Dalam laporan terbarunya, IEA menyebut gangguan di kawasan tersebut, terutama di jalur vital Selat Hormuz, telah memicu lonjakan harga minyak hingga menembus USD100 per barel dan sekaligus memperketat pasokan global.
IEA mencatat negara-negara anggotanya telah sepakat melepas 400 juta barel cadangan minyak darurat. Namun, lembaga itu menilai langkah dari sisi pasokan saja tidak cukup. Pengendalian permintaan dinilai menjadi kunci untuk meredam tekanan terhadap konsumen.
IEA mengusulkan sejumlah langkah yang dapat segera diterapkan pemerintah, pelaku usaha, hingga rumah tangga untuk menurunkan konsumsi minyak.
Pertama, bekerja dari rumah jika memungkinkan. Langkah ini ditujukan untuk mengurangi penggunaan minyak untuk perjalanan pulang-pergi, terutama bagi pekerjaan yang dapat dilakukan jarak jauh.
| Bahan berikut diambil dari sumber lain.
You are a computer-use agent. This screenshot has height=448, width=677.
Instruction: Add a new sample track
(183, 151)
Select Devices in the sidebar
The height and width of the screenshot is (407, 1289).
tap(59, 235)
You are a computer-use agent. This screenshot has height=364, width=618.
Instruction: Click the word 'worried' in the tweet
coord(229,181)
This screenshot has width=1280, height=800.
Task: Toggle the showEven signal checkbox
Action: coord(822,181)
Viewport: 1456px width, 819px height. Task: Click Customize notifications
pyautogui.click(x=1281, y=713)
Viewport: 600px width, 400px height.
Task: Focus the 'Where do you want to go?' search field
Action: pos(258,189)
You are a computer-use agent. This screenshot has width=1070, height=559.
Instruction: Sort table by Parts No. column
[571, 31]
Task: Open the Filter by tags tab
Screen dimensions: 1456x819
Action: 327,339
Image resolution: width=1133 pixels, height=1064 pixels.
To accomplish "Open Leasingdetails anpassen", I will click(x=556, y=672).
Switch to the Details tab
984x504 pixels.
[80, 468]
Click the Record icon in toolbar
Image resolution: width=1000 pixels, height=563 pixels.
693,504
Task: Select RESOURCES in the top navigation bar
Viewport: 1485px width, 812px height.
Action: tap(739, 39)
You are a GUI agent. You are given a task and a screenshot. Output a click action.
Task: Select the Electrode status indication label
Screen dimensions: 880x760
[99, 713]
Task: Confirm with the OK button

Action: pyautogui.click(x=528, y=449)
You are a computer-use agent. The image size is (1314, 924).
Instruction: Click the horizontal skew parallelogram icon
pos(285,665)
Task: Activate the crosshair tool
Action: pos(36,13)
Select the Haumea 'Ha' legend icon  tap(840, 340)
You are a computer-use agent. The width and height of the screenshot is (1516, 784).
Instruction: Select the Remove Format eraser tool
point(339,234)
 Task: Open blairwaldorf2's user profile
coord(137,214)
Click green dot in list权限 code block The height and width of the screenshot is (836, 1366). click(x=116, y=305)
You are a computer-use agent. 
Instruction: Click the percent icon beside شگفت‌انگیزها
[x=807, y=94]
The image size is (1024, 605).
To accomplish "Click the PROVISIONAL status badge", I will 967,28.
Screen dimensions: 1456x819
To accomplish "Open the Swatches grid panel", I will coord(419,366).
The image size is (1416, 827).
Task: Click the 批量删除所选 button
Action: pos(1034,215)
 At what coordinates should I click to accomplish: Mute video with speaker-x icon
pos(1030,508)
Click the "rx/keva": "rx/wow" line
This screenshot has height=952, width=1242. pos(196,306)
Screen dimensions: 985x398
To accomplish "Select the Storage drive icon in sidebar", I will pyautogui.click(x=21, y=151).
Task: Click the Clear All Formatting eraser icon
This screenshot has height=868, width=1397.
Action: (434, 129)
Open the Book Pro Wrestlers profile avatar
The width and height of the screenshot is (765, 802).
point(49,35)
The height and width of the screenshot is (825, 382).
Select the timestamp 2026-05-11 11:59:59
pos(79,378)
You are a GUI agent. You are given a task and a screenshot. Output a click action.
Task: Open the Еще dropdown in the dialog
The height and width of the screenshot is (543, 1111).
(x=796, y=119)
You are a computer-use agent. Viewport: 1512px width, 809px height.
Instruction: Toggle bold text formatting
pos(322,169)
Kedua, mengurangi batas kecepatan di jalan raya setidaknya 10 km/jam. Menurut IEA, kecepatan yang lebih rendah dapat menekan penggunaan bahan bakar untuk mobil penumpang, van, dan truk.
Ketiga, mendorong penggunaan transportasi umum. Pergeseran dari mobil pribadi ke bus dan kereta api dinilai dapat dengan cepat menurunkan permintaan minyak.
Keempat, mengatur akses mobil pribadi ke jalan raya di kota-kota besar secara bergantian pada hari yang berbeda. Skema rotasi plat nomor disebut dapat mengurangi kemacetan dan penggunaan bahan bakar yang boros.
Kelima, meningkatkan penggunaan mobil bersama serta menerapkan praktik mengemudi yang efisien. Peningkatan tingkat hunian mobil dan kebiasaan berkendara yang lebih ramah lingkungan dinilai dapat menurunkan konsumsi bahan bakar dalam waktu cepat.
Keenam, menerapkan pengemudian yang efisien untuk kendaraan komersial jalan raya dan pengiriman barang. IEA menilai praktik pengemudian yang lebih baik, perawatan kendaraan, serta optimalisasi muatan dapat mengurangi penggunaan diesel.